▸ Your goal
Search the records for the string "computer". Copy each line where it occurs.

(Stored records)
----------------------------------------

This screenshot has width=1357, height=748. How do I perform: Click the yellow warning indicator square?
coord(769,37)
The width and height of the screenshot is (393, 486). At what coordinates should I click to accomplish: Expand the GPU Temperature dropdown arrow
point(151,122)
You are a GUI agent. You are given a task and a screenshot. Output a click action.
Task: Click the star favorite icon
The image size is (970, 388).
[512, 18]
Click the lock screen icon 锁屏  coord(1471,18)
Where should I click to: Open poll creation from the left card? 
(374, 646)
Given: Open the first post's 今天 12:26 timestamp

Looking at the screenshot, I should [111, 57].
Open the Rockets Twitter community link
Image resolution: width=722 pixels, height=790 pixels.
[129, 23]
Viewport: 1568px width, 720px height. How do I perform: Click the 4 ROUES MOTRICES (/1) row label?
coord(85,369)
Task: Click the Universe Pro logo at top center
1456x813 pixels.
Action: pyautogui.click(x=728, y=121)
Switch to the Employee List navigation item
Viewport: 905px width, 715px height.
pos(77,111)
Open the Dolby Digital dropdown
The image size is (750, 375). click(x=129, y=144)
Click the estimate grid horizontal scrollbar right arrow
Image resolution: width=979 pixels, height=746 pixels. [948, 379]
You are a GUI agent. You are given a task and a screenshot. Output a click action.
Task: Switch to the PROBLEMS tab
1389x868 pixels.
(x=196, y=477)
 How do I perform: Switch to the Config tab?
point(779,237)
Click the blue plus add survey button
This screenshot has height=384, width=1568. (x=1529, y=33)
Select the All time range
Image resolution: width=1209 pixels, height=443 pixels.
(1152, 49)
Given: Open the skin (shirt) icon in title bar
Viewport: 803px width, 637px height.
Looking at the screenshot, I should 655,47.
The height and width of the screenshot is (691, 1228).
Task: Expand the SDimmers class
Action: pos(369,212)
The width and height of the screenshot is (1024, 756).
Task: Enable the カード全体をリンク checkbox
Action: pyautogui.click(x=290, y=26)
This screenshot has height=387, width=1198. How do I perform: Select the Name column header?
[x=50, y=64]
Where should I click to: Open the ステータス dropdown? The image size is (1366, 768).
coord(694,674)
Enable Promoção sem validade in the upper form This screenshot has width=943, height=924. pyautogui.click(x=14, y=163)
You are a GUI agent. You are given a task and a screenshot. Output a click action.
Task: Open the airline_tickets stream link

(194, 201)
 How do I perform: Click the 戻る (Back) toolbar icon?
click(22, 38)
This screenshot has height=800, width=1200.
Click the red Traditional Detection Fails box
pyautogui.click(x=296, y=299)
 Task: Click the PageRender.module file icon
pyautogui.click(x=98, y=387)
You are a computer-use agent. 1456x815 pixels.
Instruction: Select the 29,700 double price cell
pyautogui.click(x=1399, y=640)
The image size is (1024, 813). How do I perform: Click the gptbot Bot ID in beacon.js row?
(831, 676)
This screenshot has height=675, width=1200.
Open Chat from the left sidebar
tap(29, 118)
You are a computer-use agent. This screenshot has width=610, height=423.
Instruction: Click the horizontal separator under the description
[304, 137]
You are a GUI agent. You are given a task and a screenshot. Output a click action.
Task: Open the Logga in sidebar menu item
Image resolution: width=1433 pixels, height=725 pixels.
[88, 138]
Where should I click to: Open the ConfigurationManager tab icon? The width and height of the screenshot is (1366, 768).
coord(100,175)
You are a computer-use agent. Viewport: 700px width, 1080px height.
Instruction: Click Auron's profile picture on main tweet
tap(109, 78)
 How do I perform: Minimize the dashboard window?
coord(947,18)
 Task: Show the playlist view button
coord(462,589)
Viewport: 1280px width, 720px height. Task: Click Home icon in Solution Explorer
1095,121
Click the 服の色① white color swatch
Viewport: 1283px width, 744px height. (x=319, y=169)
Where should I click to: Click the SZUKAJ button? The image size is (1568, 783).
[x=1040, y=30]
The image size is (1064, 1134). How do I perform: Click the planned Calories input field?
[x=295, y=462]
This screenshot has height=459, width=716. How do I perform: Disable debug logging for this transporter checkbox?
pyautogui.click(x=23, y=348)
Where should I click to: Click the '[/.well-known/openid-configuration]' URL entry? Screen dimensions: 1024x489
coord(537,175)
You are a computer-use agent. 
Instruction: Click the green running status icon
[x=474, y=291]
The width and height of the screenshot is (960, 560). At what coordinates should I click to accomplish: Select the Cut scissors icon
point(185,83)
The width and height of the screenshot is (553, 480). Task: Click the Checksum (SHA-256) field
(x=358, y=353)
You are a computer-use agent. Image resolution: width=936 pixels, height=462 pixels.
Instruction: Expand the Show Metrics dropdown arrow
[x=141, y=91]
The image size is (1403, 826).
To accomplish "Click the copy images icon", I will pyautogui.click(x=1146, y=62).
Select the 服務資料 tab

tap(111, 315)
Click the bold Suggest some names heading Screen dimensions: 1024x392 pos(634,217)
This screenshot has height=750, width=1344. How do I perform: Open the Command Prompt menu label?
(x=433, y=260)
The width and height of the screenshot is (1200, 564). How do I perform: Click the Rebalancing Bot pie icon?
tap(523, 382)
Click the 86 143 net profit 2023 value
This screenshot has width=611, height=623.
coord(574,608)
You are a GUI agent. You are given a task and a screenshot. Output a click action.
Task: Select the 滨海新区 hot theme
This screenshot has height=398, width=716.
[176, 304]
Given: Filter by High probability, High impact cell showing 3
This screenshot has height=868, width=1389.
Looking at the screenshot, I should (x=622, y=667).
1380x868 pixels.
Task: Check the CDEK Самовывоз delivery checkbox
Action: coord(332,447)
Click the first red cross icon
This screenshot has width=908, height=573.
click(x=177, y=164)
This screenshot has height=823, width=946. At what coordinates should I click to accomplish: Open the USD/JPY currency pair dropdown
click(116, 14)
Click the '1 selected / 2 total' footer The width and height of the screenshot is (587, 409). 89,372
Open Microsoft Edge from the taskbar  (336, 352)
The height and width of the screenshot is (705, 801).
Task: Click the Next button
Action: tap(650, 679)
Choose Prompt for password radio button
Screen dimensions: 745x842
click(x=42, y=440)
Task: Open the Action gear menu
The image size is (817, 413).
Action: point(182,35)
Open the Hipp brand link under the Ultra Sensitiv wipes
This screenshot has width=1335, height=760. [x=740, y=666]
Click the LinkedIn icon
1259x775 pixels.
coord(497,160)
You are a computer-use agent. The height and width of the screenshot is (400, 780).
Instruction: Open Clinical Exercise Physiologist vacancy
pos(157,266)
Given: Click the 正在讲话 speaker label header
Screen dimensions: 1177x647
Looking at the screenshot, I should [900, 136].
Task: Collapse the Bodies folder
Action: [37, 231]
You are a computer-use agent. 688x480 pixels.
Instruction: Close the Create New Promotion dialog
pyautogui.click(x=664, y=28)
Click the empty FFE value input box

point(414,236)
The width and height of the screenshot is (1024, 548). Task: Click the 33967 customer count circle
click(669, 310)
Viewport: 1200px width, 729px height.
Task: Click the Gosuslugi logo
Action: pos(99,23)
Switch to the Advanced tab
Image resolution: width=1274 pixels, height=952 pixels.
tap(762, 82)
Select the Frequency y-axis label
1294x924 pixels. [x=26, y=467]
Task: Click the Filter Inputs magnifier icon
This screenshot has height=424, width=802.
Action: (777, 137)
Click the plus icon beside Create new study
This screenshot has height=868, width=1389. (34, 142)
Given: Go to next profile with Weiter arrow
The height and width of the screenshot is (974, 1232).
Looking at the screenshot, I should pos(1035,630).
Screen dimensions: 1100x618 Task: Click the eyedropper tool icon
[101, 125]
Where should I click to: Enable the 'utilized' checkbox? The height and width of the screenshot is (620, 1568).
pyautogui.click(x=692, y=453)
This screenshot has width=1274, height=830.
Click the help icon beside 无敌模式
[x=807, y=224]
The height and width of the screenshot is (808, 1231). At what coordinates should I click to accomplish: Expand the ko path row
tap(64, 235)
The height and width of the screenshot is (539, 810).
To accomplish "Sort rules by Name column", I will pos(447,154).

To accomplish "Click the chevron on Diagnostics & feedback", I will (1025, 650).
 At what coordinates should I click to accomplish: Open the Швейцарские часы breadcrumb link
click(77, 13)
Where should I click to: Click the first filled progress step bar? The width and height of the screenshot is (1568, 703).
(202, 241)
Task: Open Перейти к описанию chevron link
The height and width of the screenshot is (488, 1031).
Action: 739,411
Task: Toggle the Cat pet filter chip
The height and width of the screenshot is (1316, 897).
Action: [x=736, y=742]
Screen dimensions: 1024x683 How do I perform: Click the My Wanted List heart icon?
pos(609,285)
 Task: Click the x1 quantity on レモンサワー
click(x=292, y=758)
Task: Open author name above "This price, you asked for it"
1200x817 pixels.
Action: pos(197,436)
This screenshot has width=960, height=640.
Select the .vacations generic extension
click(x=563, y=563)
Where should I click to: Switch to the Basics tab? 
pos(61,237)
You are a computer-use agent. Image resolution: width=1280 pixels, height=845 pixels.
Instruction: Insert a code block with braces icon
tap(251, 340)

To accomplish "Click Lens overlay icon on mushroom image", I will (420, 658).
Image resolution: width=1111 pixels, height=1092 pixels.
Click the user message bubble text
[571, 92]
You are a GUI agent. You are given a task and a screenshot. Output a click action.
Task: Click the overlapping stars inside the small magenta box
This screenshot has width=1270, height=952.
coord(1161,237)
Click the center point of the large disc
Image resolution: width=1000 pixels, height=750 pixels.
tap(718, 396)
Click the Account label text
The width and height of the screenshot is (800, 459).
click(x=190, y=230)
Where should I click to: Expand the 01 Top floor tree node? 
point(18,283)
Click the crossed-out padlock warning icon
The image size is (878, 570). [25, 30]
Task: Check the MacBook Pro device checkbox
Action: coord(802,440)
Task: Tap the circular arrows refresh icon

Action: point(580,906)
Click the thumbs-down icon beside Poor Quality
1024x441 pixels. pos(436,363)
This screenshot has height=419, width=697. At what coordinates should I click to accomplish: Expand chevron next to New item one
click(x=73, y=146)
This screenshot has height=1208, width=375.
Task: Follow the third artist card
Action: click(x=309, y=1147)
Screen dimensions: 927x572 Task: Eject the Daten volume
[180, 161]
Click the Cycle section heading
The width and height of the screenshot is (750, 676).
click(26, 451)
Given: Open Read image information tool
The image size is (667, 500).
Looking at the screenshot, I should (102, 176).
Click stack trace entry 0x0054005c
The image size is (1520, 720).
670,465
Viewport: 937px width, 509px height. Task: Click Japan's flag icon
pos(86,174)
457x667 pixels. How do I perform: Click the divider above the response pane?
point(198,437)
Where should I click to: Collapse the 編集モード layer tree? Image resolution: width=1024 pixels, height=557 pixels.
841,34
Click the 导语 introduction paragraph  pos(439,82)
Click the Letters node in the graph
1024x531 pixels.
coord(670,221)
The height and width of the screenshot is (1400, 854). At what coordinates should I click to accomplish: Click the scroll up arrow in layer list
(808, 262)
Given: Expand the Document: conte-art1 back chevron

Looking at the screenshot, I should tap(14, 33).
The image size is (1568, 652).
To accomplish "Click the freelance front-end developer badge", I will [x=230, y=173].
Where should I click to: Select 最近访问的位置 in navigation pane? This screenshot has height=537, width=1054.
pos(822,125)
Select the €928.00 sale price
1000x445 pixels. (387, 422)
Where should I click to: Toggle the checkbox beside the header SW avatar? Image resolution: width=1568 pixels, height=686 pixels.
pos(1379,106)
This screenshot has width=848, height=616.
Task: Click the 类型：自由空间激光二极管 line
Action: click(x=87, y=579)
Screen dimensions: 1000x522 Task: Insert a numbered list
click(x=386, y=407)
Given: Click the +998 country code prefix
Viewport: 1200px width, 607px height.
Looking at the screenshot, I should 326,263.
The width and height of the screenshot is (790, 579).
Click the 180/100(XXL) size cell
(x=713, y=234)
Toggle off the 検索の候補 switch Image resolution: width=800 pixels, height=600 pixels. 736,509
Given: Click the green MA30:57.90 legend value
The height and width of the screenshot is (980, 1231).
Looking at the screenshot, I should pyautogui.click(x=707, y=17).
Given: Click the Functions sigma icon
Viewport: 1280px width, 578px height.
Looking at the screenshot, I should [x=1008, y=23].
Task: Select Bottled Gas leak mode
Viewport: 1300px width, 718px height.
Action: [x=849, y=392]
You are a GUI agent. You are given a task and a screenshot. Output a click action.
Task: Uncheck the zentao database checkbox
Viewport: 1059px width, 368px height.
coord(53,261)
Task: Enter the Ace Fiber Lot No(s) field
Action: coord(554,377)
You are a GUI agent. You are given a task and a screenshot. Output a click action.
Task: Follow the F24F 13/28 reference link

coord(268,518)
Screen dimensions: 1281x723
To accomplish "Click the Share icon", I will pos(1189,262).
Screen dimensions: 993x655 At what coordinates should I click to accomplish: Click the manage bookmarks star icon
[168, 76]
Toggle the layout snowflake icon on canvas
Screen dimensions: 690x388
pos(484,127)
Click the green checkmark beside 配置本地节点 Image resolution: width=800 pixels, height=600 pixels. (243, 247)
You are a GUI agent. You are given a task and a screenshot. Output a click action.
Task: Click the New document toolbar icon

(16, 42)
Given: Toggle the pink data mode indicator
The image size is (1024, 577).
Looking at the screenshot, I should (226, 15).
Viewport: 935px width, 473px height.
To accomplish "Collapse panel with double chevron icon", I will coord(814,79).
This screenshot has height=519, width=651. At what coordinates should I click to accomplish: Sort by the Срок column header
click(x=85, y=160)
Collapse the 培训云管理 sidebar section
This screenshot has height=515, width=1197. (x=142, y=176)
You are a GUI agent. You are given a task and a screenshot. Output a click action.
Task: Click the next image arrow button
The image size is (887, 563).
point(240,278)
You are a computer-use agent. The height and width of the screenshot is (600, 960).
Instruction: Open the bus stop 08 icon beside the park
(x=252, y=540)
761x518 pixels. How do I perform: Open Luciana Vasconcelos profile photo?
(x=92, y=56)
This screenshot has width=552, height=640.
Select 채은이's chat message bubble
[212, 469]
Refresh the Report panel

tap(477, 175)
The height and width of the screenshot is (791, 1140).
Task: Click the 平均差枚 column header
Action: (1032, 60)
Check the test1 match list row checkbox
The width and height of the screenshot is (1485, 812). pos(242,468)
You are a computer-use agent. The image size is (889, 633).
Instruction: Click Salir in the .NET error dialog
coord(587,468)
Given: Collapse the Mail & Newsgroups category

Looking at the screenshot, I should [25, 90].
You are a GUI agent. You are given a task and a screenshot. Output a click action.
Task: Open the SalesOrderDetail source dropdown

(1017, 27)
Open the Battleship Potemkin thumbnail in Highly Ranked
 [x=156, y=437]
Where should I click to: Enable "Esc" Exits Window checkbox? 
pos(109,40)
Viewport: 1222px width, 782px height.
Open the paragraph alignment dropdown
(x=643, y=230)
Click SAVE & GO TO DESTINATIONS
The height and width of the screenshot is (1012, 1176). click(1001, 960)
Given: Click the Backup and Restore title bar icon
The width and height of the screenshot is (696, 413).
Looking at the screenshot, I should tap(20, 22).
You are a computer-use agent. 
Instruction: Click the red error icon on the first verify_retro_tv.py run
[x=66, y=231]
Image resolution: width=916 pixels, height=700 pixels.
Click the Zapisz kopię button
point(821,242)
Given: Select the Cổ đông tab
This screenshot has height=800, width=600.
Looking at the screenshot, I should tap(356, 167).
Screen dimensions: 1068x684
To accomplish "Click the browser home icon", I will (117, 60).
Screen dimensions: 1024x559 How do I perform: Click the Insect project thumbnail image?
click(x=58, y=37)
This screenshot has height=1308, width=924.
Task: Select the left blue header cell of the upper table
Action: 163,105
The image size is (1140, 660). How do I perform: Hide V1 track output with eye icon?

----------------------------------------

▸ Response to this task
You are a computer-use agent. 1456x815 pixels.
You are a computer-use agent. This screenshot has width=610, height=423.
You are a computer-use agent. Viewport: 700px width, 1080px height.
You are a computer-use agent. 
You are a computer-use agent. Image resolution: width=936 pixels, height=462 pixels.
You are a computer-use agent. The height and width of the screenshot is (400, 780).
You are a computer-use agent. 688x480 pixels.
You are a computer-use agent. Image resolution: width=1280 pixels, height=845 pixels.
You are a computer-use agent. The height and width of the screenshot is (600, 960).
You are a computer-use agent. The image size is (889, 633).
You are a computer-use agent. 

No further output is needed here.